Exercise materials:
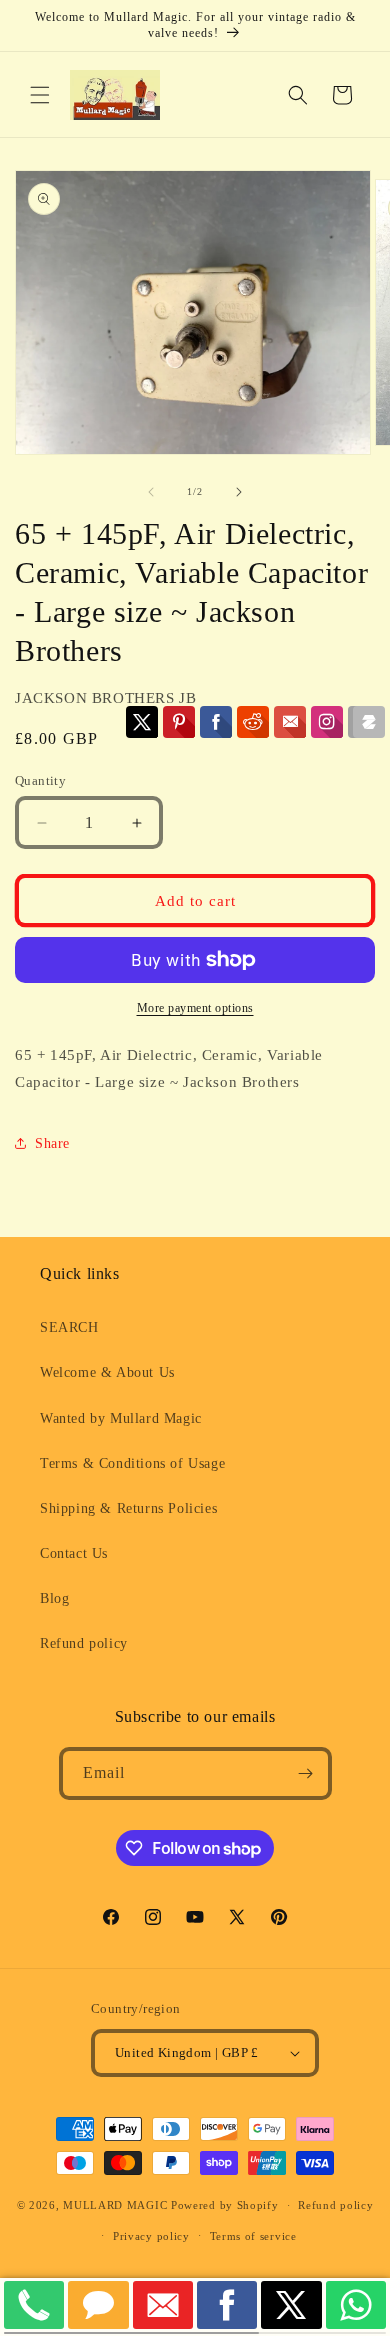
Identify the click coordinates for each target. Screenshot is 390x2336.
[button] (40, 95)
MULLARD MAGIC (115, 2205)
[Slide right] (239, 492)
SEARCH (69, 1327)
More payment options (195, 1008)
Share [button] (52, 1143)
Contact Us (74, 1553)
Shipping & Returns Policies (128, 1508)
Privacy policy (151, 2236)
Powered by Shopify (225, 2205)
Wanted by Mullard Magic (121, 1418)
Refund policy (84, 1643)
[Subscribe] (306, 1773)
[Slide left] (151, 492)
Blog (54, 1598)
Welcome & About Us (107, 1372)
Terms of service (253, 2236)
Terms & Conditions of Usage (132, 1463)
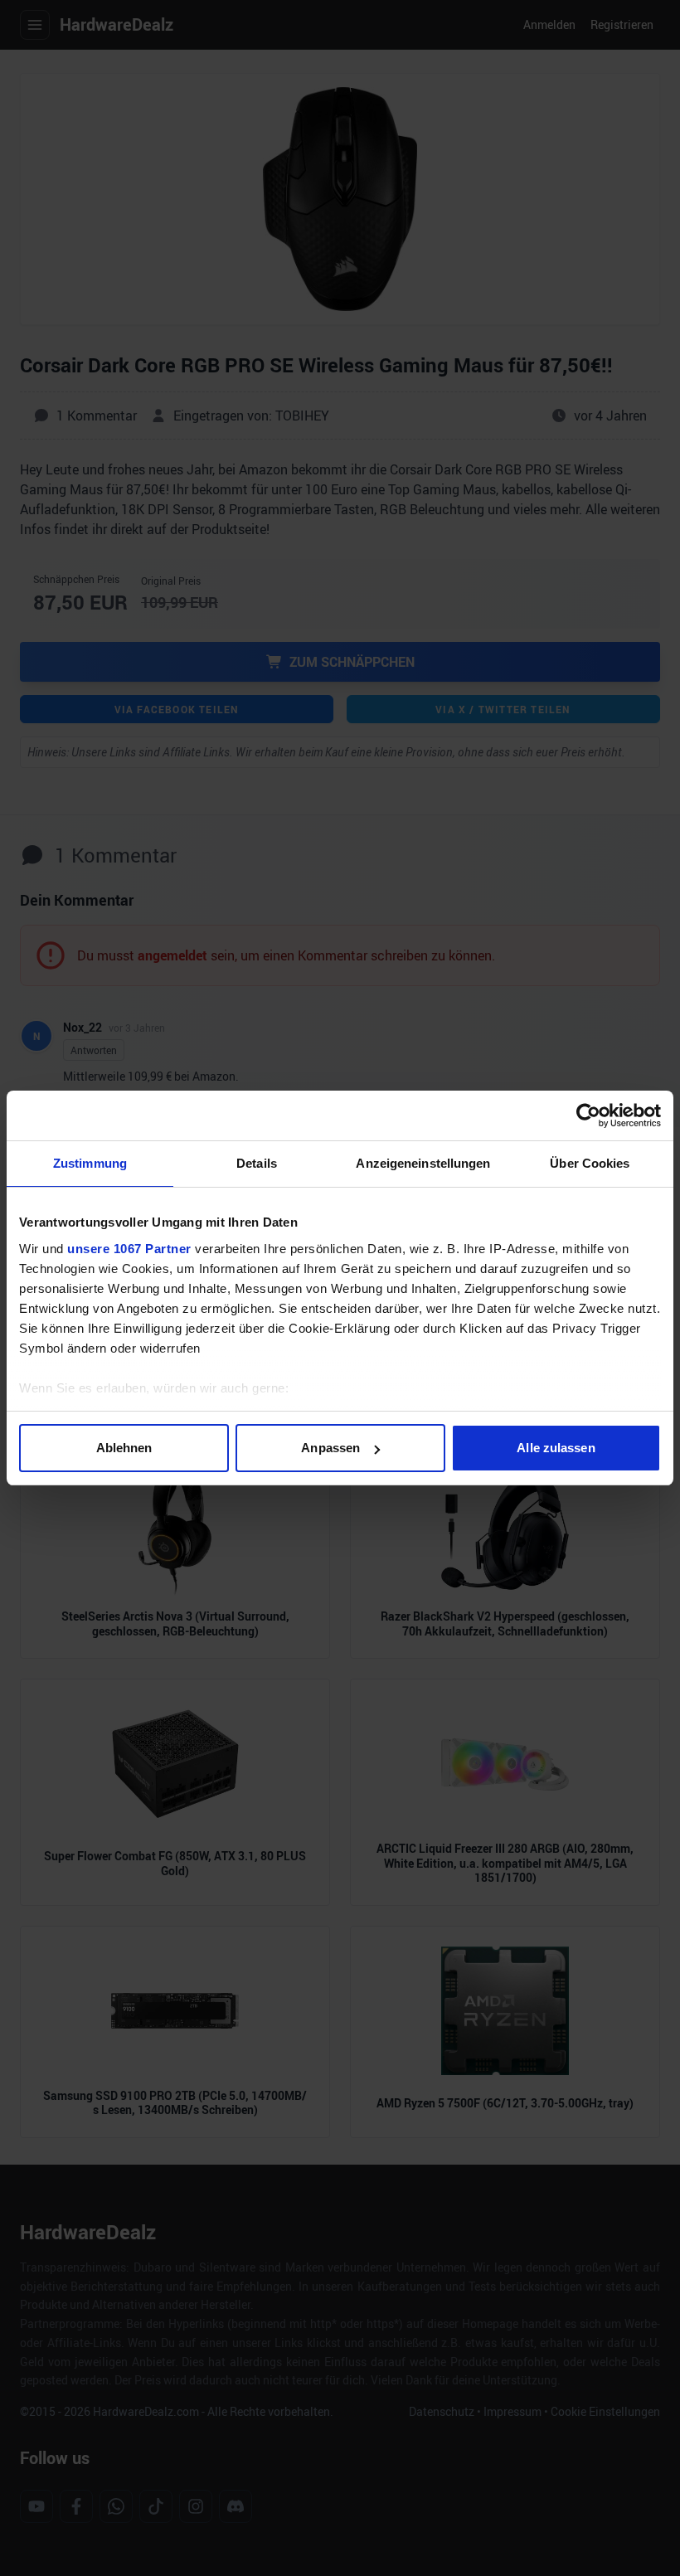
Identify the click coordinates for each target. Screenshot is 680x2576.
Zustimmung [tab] (90, 1163)
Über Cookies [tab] (589, 1163)
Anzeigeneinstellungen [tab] (423, 1163)
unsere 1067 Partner (129, 1249)
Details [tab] (256, 1163)
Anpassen (330, 1448)
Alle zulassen (556, 1448)
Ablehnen (124, 1448)
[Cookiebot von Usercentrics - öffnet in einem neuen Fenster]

Instructions to follow:
Given the listing above, repeat exactly the lines starting at the one with "[Subscribe] (306, 1773)" and ending at the one with "Über Cookies [tab] (589, 1163)", inclusive, excluding pictures.

Exercise response:
[Subscribe] (306, 1773)
[Slide left] (151, 492)
Blog (54, 1598)
Welcome & About Us (107, 1372)
Terms of service (253, 2236)
Terms & Conditions of Usage (132, 1463)
Identify the click coordinates for each target. Screenshot is 680x2576.
Zustimmung [tab] (90, 1163)
Über Cookies [tab] (589, 1163)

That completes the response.